How to make json.dumps in Python ignore a non-serializable field

mz8i picture mz8i · Aug 3, 2018 · Viewed 21.9k times · Source

I am trying to serialize the output of parsing some binary data with the Construct2.9 library. I want to serialize the result to JSON.

packet is an instance of a Construct class Container.

Apparently it contains a hidden _io of type BytesIO - see output of dict(packet) below:

{
'packet_length': 76, 'uart_sent_time': 1, 'frame_number': 42958, 
'subframe_number': 0, 'checksum': 33157, '_io': <_io.BytesIO object at 0x7f81c3153728>, 
'platform':661058, 'sync': 506660481457717506, 'frame_margin': 20642,
'num_tlvs': 1, 'track_process_time': 593, 'chirp_margin': 78,
'timestamp': 2586231182, 'version': 16908293
}

Now, calling json.dumps(packet) obviously leads to a TypeError:

...

File "/usr/lib/python3.5/json/__init__.py", line 237, in dumps
    **kw).encode(obj)
File "/usr/lib/python3.5/json/encoder.py", line 198, in encode
    chunks = self.iterencode(o, _one_shot=True)
File "/usr/lib/python3.5/json/encoder.py", line 256, in iterencode
    return _iterencode(o, 0)
File "/usr/lib/python3.5/json/encoder.py", line 179, in default
    raise TypeError(repr(o) + " is not JSON serializable")
TypeError: <_io.BytesIO object at 0x7f81c3153728> is not JSON serializable

However what I am confused about, is that running json.dumps(packet, skipkeys=True) results in the exact same error, while I would expect it to skip the _io field.
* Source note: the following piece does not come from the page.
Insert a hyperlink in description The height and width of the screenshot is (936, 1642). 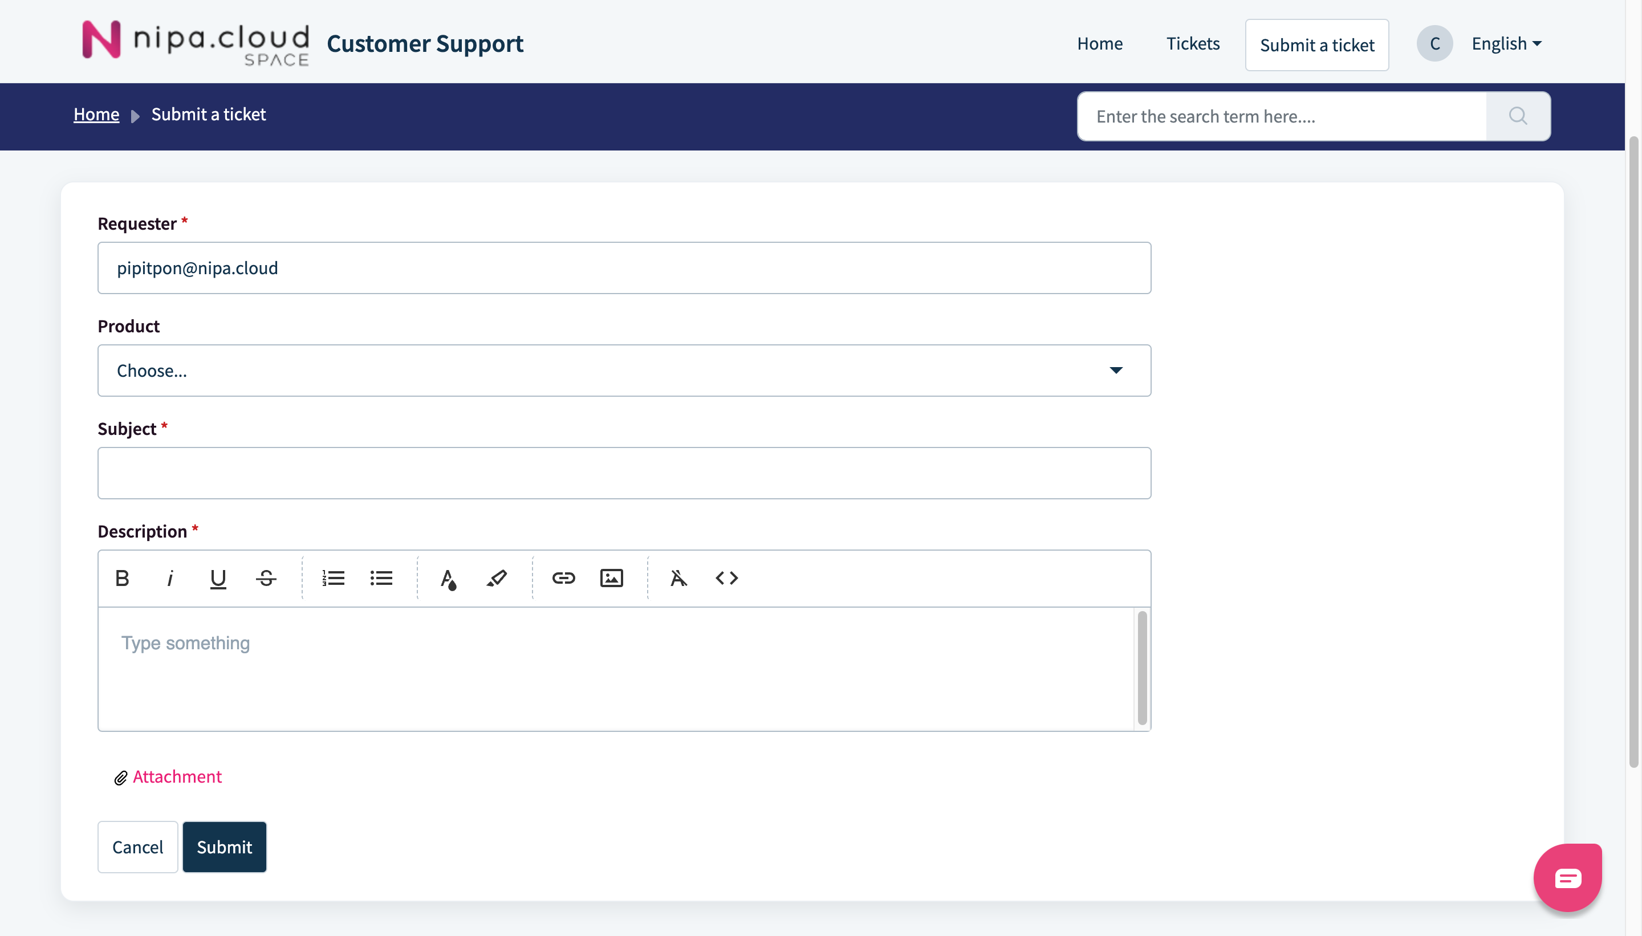pos(563,578)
What is the problem here? Why is skipkeys not allowing me to skip the _io field?

I got the code to work by overriding JSONEncoder and returning None for fields of BytesIO type, but that means my serialized string contains loads of "_io": null elements, which I would prefer not to have at all...

Answer

Martijn Pieters picture Martijn Pieters · Aug 3, 2018

Keys with a leading _ underscore are not really 'hidden', they are just more strings to JSON. The Construct Container class is just a dictionary with ordering, the _io key is not anything special to that class.

You have two options:

  • implement a default hook that just returns a replacement value.
  • Filter out the key-value pairs that you know can't work before serialising.

and perhaps a third, but a casual scan of the Construct project pages doesn't tell me if it is available: have Construct output JSON or at least a JSON-compatible dictionary, perhaps by using adapters.

The default hook can't prevent the _io key from being added to the output, but would let you at least avoid the error:

json.dumps(packet, default=lambda o: '<not serializable>')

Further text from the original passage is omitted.